• [TASK INSTRUCTIONS]: Write the records out again, keeping each line exactly as it is.

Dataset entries
/---
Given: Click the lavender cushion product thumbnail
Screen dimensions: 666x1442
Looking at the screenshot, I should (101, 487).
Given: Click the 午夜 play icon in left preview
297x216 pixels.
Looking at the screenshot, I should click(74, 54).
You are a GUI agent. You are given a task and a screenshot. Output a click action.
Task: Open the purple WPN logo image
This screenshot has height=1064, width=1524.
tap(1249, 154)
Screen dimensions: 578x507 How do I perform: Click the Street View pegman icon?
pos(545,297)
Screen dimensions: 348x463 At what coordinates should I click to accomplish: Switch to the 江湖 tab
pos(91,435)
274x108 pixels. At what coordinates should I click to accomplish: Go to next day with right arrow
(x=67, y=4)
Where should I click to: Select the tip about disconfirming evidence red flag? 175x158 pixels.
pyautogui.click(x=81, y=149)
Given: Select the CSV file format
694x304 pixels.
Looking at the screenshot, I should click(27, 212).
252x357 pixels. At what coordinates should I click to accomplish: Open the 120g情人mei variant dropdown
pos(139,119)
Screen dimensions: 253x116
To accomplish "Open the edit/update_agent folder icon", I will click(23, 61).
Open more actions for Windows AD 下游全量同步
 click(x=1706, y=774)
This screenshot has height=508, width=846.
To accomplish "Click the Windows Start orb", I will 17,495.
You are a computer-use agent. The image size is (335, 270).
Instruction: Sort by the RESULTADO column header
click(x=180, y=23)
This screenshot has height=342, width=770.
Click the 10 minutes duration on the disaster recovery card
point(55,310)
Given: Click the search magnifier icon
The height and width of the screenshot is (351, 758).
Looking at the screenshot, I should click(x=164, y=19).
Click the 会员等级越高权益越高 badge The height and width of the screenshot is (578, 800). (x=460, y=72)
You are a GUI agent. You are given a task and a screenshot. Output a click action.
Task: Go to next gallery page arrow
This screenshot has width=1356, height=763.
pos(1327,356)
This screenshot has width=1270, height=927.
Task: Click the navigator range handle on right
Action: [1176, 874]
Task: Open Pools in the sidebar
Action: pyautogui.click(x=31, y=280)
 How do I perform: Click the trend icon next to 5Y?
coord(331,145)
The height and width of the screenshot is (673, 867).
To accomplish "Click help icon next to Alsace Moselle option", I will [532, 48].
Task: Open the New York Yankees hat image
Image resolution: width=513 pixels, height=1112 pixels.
\---
• [THE ANSWER]:
Given: Click the lavender cushion product thumbnail
Screen dimensions: 666x1442
Looking at the screenshot, I should (101, 487).
Given: Click the 午夜 play icon in left preview
297x216 pixels.
Looking at the screenshot, I should click(74, 54).
You are a GUI agent. You are given a task and a screenshot. Output a click action.
Task: Open the purple WPN logo image
This screenshot has height=1064, width=1524.
tap(1249, 154)
Screen dimensions: 578x507 How do I perform: Click the Street View pegman icon?
pos(545,297)
Screen dimensions: 348x463 At what coordinates should I click to accomplish: Switch to the 江湖 tab
pos(91,435)
274x108 pixels. At what coordinates should I click to accomplish: Go to next day with right arrow
(x=67, y=4)
Where should I click to: Select the tip about disconfirming evidence red flag? 175x158 pixels.
pyautogui.click(x=81, y=149)
Given: Select the CSV file format
694x304 pixels.
Looking at the screenshot, I should click(27, 212).
252x357 pixels. At what coordinates should I click to accomplish: Open the 120g情人mei variant dropdown
pos(139,119)
Screen dimensions: 253x116
To accomplish "Open the edit/update_agent folder icon", I will click(23, 61).
Open more actions for Windows AD 下游全量同步
 click(x=1706, y=774)
This screenshot has height=508, width=846.
To accomplish "Click the Windows Start orb", I will 17,495.
You are a computer-use agent. The image size is (335, 270).
Instruction: Sort by the RESULTADO column header
click(x=180, y=23)
This screenshot has height=342, width=770.
Click the 10 minutes duration on the disaster recovery card
point(55,310)
Given: Click the search magnifier icon
The height and width of the screenshot is (351, 758).
Looking at the screenshot, I should click(x=164, y=19).
Click the 会员等级越高权益越高 badge The height and width of the screenshot is (578, 800). (x=460, y=72)
You are a GUI agent. You are given a task and a screenshot. Output a click action.
Task: Go to next gallery page arrow
This screenshot has width=1356, height=763.
pos(1327,356)
This screenshot has width=1270, height=927.
Task: Click the navigator range handle on right
Action: [1176, 874]
Task: Open Pools in the sidebar
Action: pyautogui.click(x=31, y=280)
 How do I perform: Click the trend icon next to 5Y?
coord(331,145)
The height and width of the screenshot is (673, 867).
To accomplish "Click help icon next to Alsace Moselle option", I will [532, 48].
Task: Open the New York Yankees hat image
Image resolution: width=513 pixels, height=1112 pixels.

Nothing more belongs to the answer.